Task to complete:
Return exactly the lines of the entries, from the one with "Click the Suche" to the last.

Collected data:
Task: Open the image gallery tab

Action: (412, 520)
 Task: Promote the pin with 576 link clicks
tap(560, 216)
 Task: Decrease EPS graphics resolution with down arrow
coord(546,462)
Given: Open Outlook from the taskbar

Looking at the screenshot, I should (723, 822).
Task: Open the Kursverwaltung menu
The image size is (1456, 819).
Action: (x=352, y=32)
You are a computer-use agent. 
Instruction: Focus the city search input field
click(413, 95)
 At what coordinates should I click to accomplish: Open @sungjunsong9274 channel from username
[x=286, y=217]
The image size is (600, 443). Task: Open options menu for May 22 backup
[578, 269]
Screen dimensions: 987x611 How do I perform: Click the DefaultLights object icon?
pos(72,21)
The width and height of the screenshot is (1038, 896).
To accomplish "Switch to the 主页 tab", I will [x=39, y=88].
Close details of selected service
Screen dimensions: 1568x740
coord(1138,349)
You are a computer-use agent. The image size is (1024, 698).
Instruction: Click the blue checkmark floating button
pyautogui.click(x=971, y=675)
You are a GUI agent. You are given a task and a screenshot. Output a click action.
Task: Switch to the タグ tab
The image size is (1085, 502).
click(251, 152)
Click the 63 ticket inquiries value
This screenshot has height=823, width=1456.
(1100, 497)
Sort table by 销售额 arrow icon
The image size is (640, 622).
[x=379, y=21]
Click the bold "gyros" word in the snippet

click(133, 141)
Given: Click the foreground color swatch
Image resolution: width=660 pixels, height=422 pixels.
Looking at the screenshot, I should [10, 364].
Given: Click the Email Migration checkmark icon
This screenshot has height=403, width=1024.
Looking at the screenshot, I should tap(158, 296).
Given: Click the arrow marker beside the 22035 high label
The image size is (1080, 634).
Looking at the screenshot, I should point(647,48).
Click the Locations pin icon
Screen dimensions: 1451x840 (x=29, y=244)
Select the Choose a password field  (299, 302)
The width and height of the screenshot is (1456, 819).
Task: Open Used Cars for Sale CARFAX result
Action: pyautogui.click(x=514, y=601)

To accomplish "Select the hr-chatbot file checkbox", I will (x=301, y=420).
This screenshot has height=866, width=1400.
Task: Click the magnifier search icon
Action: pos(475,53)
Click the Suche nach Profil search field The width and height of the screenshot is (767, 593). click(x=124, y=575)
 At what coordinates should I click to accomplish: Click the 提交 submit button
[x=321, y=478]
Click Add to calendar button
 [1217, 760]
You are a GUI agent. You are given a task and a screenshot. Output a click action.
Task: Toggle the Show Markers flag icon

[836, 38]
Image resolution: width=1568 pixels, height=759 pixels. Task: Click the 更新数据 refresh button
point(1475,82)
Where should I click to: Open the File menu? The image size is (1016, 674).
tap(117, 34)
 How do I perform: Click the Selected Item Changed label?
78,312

Answer box:
Click the Suche nach Profil search field The width and height of the screenshot is (767, 593). click(x=124, y=575)
 At what coordinates should I click to accomplish: Click the 提交 submit button
[x=321, y=478]
Click Add to calendar button
 [1217, 760]
You are a GUI agent. You are given a task and a screenshot. Output a click action.
Task: Toggle the Show Markers flag icon

[836, 38]
Image resolution: width=1568 pixels, height=759 pixels. Task: Click the 更新数据 refresh button
point(1475,82)
Where should I click to: Open the File menu? The image size is (1016, 674).
tap(117, 34)
 How do I perform: Click the Selected Item Changed label?
78,312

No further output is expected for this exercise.